Diese erste deutsche Ausgabe der philosophischen Autobiographie al-Ghazalis (1059-1111) ist besonders geeignet, einen originären Zugang zu den klassischen Quellen der arabischen Philosophie zu eröffnen. Zum einen gibt al-Ghazali Aufschluß über den Denkweg, der ihn dazu führte, in seiner bekannten Widerlegung der Philosophen der Adaption der Grundlehren der griechischen Philosphie entgegenzutreten. Zum anderen ist die von einem arabischen Religionsphilosophen aus den Originaltexten erarbeitete Übersetzung besonders darum bemüht, der Gefahr zu entgehen, arabisch Gedachtes in einen vermeintlich sinngemäß entsprechenden deutschen Text zu übertragen, der de facto nur einem tradierten abendländischen Denkschema angeglichen wäre.

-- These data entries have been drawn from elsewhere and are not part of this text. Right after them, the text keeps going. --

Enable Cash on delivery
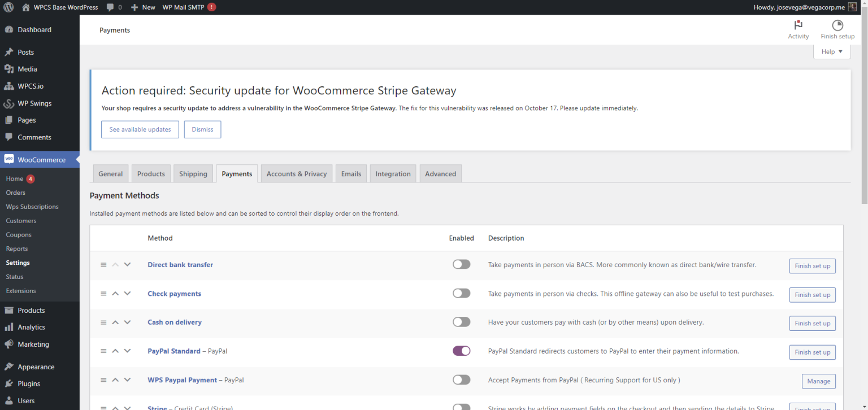pyautogui.click(x=461, y=321)
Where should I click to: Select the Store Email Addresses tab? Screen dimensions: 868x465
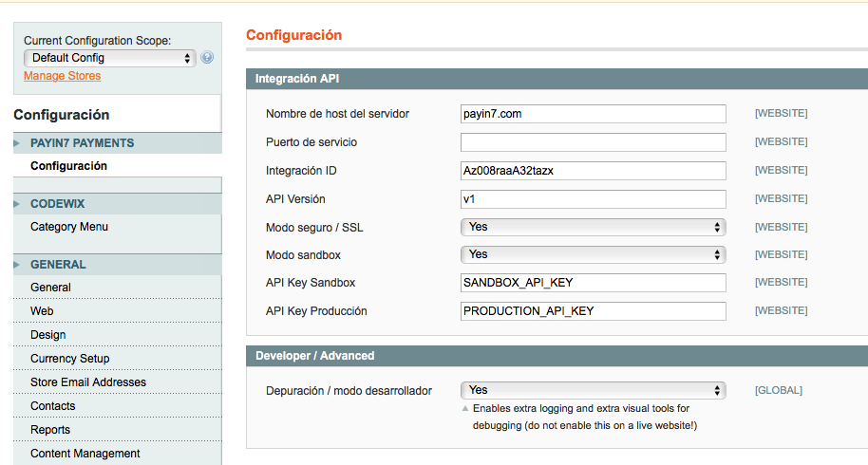pyautogui.click(x=88, y=382)
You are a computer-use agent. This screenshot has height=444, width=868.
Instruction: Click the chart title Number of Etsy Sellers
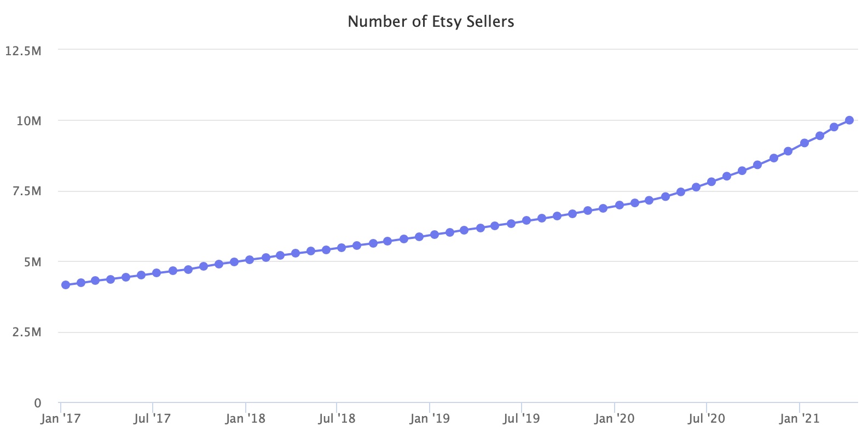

Dabei zeigt sich, dass die geläufige Einordnung al-Ghazalis unter die dogmatischen Vertreter einer rechtgläubigen« Verteidigung des Koran einer Prüfung nicht standhält.
Al-Ghazalis Geburt wird auf das Jahr 1058 datiert. Studien der Philosophie und Theologie betreibt er zunächst in seiner Heimatstadt Tus (Persien) und in Nisnapur; 1091 wird er theologischer Lehrer der Nizami-Universität in Bagdad. Nach nur vier Jahren gibt er diese erfolgreiche Anstellung auf und begibt sich auf eine Pilgerreise nach Mekka. Dieser Rückzug aus der Welt der Wissenschaften ist begründet in dem Zweifel, inwieweit Erkenntnis und die Einsicht in Verpflichtungen zum Wohle der Menschen ohne Offenbarung möglich sein sollte. In dieser Zeit entstehen die kritischen Schriften Die Wiederbelebung der religiösen Wissenschaften wie auch Die Absichten der Philosophen. Ausgenommen von seiner Kritik der Erkenntnismethoden ist einzig der Weg des kontemplativen Mystikers. In Tus gründet al-Ghazali ein sufisches Kloster, das er noch einmal verläßt, um 1106 auf Bitten des Wesir seine Lehrtätigkeit in Nisnapur wieder aufzunehmen. Hier entsteht Die Nische der Lichter, eine teils autobiogr afische Schrift, in der al-Ghazali sein Verhältnis zu den philosophischen Disziplinen klärt. Der Metaphysik wird dabei jegliche Möglichkeit des Erkenntnisgewinns abgesprochen, letzte Fragen könne nur die islamische Religion beantworten.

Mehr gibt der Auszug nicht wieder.